Con estas palabras recibió el escritor Juan Benet al más famoso disidente ruso cuando visitó España en 1976. Al autor de Archipiélago Gulag, que se había pasado media vida en los campos de concentración soviéticos, se le ocurrió comentar que le sorprendía que en la España de Franco se pudiera viajar libremente, leer la prensa extranjera o hacer fotocopias, cosas todas ellas impensables en la URSS. Los representantes de la izquierda vieron en este comentario una provocación contrarrevolucionaria e insultaron sin piedad al escritor ruso. Pocos han pedido perdón.


Una parte de la izquierda ha sido siempre reacia a sacar sus demonios del armario. Y cuando lo ha hecho, ha sido de una forma tímida bajo la consigna de que no se puede poner en el mismo plano a las dictaduras de izquierdas y de derechas, puesto que las primeras cometieron sus excesos criminales guiadas por principios humanistas de igualdad y solidaridad, mientras que las segundas se sustentan en el egoísmo y en el mal.

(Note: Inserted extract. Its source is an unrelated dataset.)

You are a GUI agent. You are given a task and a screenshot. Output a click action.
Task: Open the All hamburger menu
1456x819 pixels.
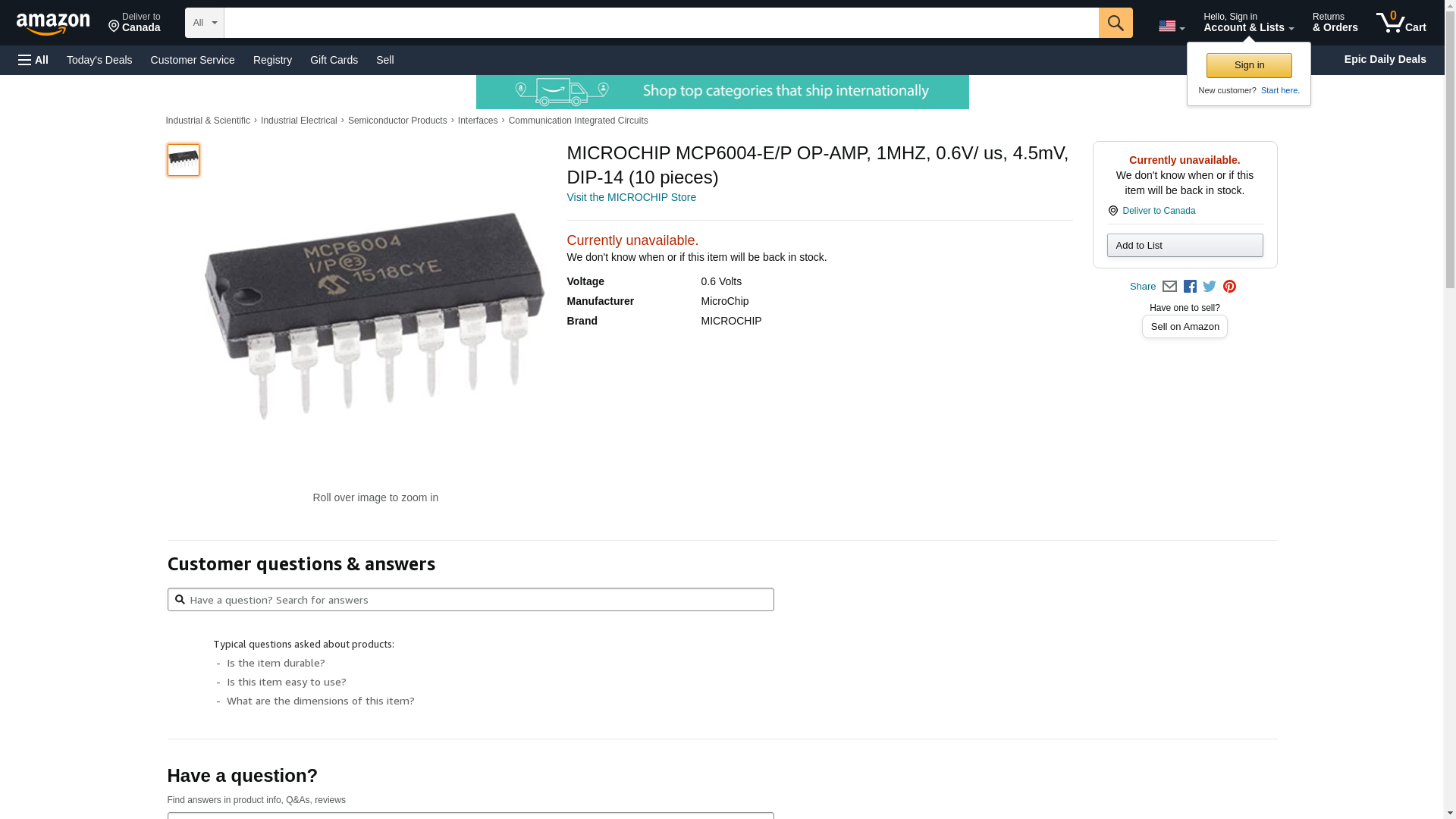tap(33, 60)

Bajo esa aura de superioridad moral, los tiranos del socialismo real como Stalin, Mao Zedong o Pol Pot han gozado de la comprensión de muchos integrantes de la intelectualidad. «Acepto los crímenes de Stalin donde quiera que se cometan», llegó a decir el escritor francés André Malraux, que luego se convertiría en ministro de Interior del conservador Charles de Gaulle.


El dictador ruso fue hasta mucho después de su muerte el principal santón de la izquierda, y, en particular, de sus representantes españoles en el exilio. Nicolás Guillén, Rafael Alberti o Pablo Neruda le dedicaron odas de las que nunca se arrepintieron. El genial escritor chileno de Veinte poemas de amor fue el que más se implicó con la causa. Amigo del sicario estalinista Vittorio Vidalli, ayudó a escapar de México, de donde era cónsul chileno, a David Alfaro Siqueiros, cómplice del intento de asesinato de León Trotski en 1940.

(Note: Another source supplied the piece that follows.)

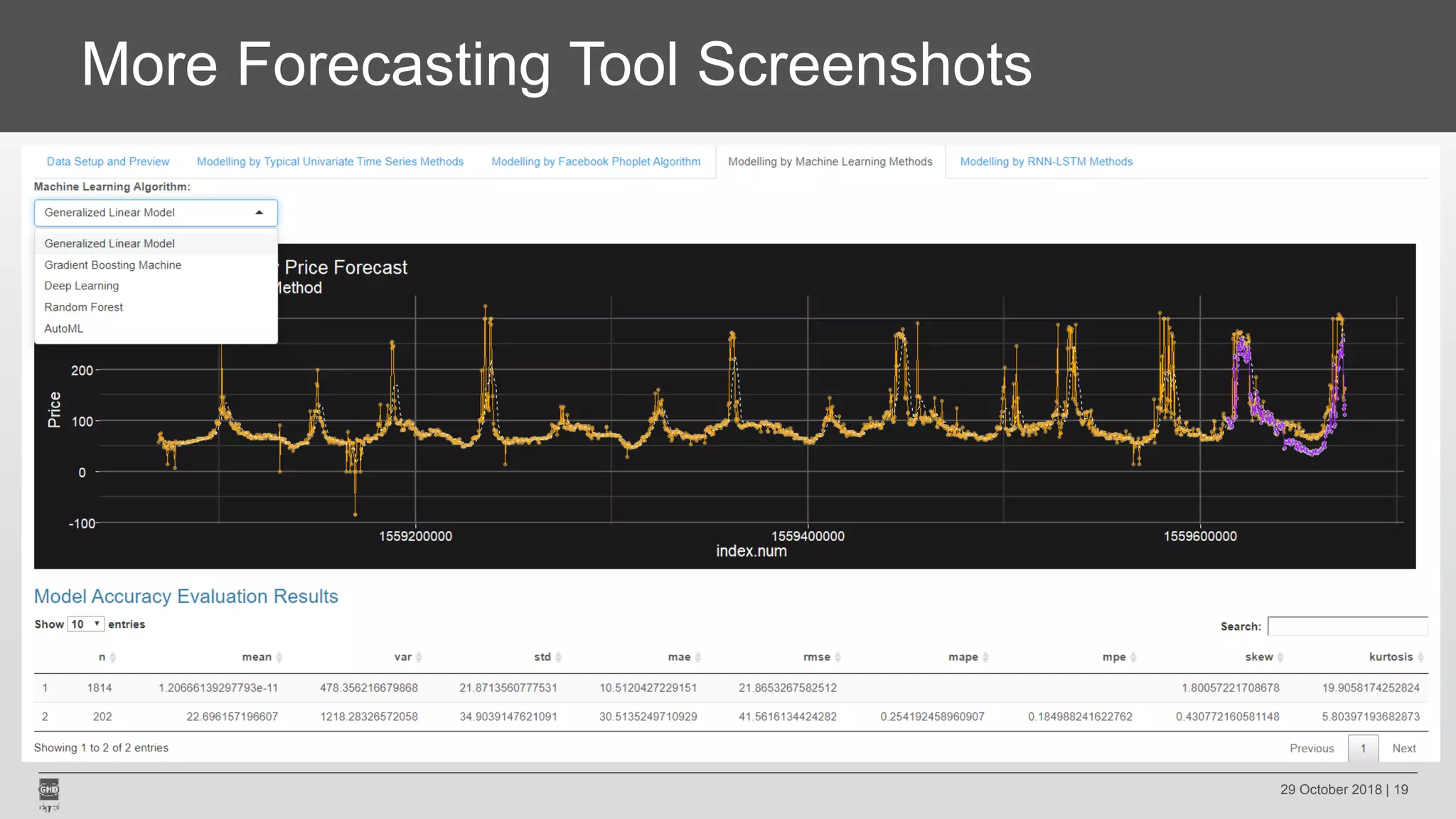Image resolution: width=1456 pixels, height=819 pixels.
Task: Switch to Data Setup and Preview tab
Action: pos(108,162)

La izquierda oficial española tiene aún pendiente la revisión crítica del papel que jugaron líderes como Dolores Ibárruri La Pasionaria, enlace de la NKVD, la Gestapo soviética, en la brutal depuración, no ya de sus contrincantes fascistas, sino de los que pelearon codo con codo en la Guerra Civil, como anarquistas, socialistas y comunistas del POUM. Pocos se han atrevido a reivindicar la memoria histórica de miles de leales republicanos y de valerosos combatientes soviéticos en las trincheras españolas que acabaron sus vidas en los pútridos gulag. Ni de las decenas de niños de la guerra abandonados a su suerte en zonas remotas de Rusia.


Hasta Pol Pot, el sanguinario líder de los jemeres rojos que acabó con la vida del 20% de la población camboyana, gozó de indulgencia entre algunos intelectuales. «Las muertes en Camboya no fueron el resultado de matanzas y hambrunas sistemáticas, organizadas por el Estado, sino más bien la consecuencia, en gran medida, de ajustes de cuentas entre campesinos, de la actuación de unidades militares indisciplinadas, fuera del control del Gobierno, del hambre y las enfermedades que provocó, directamente, la guerra lanzada por EE UU», escribía en 1980 el estadounidense Noam Chomsky.


El escritor francés Albert Camus puede servir de símbolo de esa revisión crítica. Combatiente contra el nazismo y contra la represión colonial en Argelia, fue de los primeros que se atrevió a levantar la voz contra la dictadura soviética. El Partido Comunista Francés, con Jean Paul Sartre a la cabeza, le crucificó. Hoy, Camus es el más reputado novelista galo. Y de Sartre sólo se valora su labor de pornógrafo.